Have you ever really looked around and realized how our world treats women and children? I know we live in a male dominated, Patriarchial Society and all, and sometimes I think we, in the US, have things bad and not fair. Then I start looking around and the women in the Middle East and the baby girls in China. And then I cry. A baby girl will get me every time!

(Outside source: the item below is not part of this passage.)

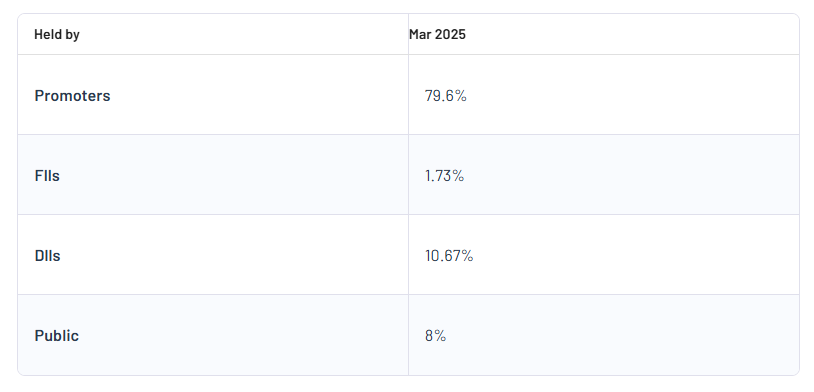
Task: Click the percent sign after 8
Action: 441,335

I've tried to make a change...in my Social Work/Life Before Kids, and I've even worked a little on Ted Poe's campaign for Representative of the area I lived in. He's a great man...check him out. Because of my son's Special Needs, I have fought long and hard, AND WON, to get him what he needs at school...IEPs, ARDs, Wright's Law, a great resource for Special Education Law & Advocacym etc...a lot of research, learning and commitment. And I'm willing to (and have) help anyone else get what their child needs also. Right now I'm making a bunch of little security blanket type things for some of the orphans in China. Cindy at Skip to my Lou posted about her neice, who is working with a group called Hope's Heart . They are going to China soon to volunteer and bring over some things for the babies. I know that this is a very teeny, tiny contribution but, I'm hoping it will help a few children have something to hold that is their's and belongs only to them. I've also donated many other things I have made to several other charities to be auctioned off to help raise a little drop in the bucket. OH! And PFLAG...something else I've always wanted to do something for but don't know where to start-other than to stand up on roof or walk around downtown with a bullhorn shouting, "What difference does it make who you love?" I have marched in a Gay Right's Parade, though.

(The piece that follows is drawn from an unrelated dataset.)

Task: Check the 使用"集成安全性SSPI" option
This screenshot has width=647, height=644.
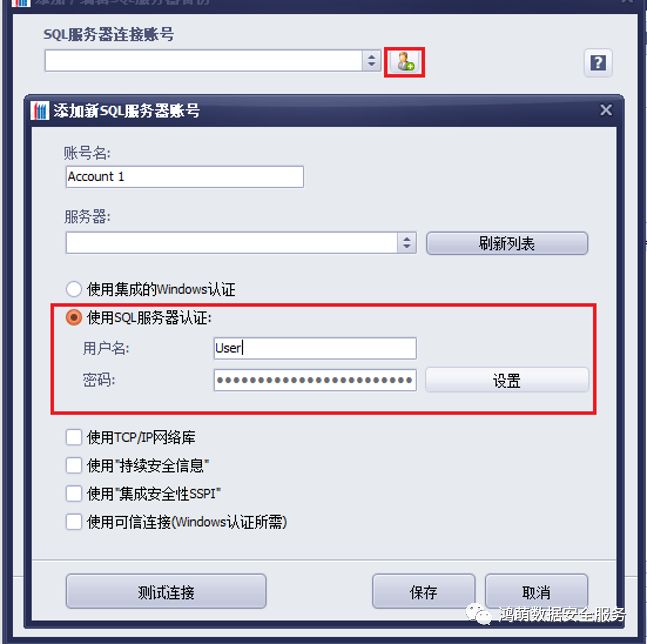Action: [x=74, y=493]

But where do I start? What problem to I fight to solve? Do I do a little bit for everything, or put all my eggs in one basket? All I know is, I need to get back to doing something. I know I don't get a whole lot of traffic here, but, if any of you have a link to a group you want to help with or a cause to fight for, let me know and I'll add it into this post. And even if you don't have a group or cause you want to help with, I hope I've made you think a little. I'm not even trying to actually sway or change opinions here, but if I did make you think, you made my day!

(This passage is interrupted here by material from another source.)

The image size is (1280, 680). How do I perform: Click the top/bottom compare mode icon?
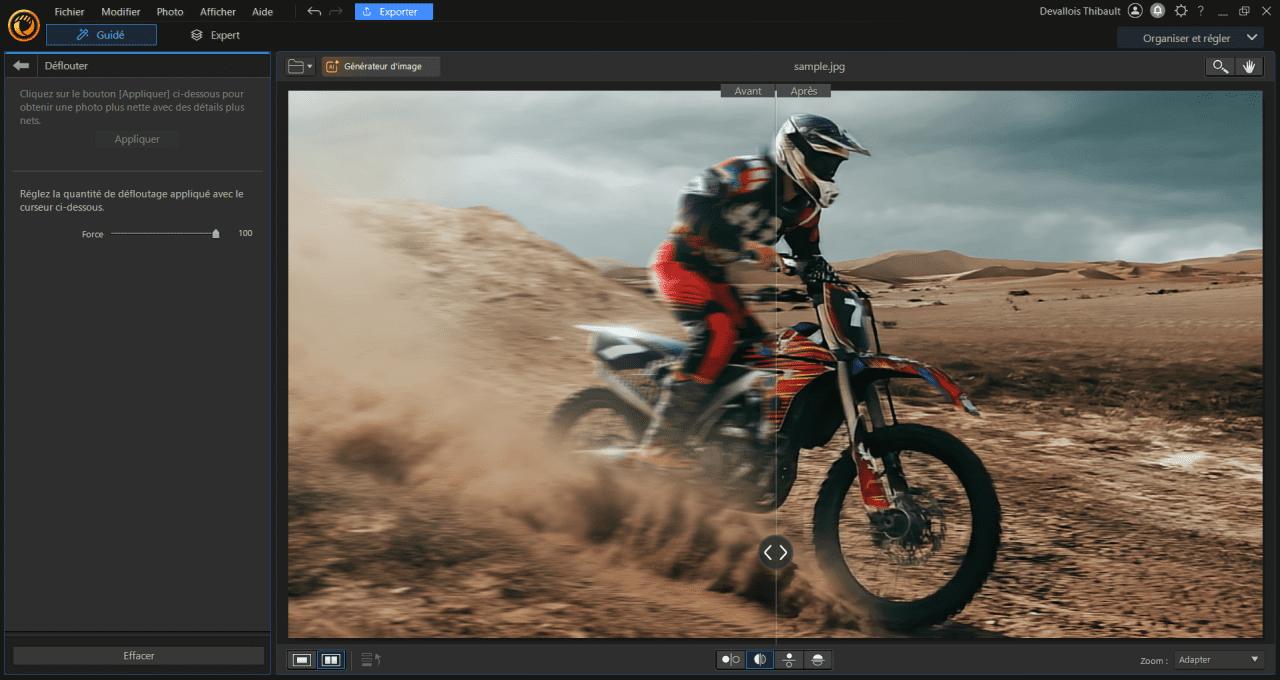click(x=787, y=660)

Of course, I can't let this blog publish until I say a little something about OUR SPURS! We said, "GO!" and you "WENT!" and I am very proud to have such a wonderful, polite, well-mannered group of people represent our city! To all the Mom's who raised their boys to be these men, to all of their teachers in school along the way, to all of the Spurs Administration, to Pop...thank you all for raising and helping and teaching and coaching them all to be who they are today. A team I am proud of and a team who emulate the the social graces I want my children to learn. I couldn't be happier! Congratulations on #4!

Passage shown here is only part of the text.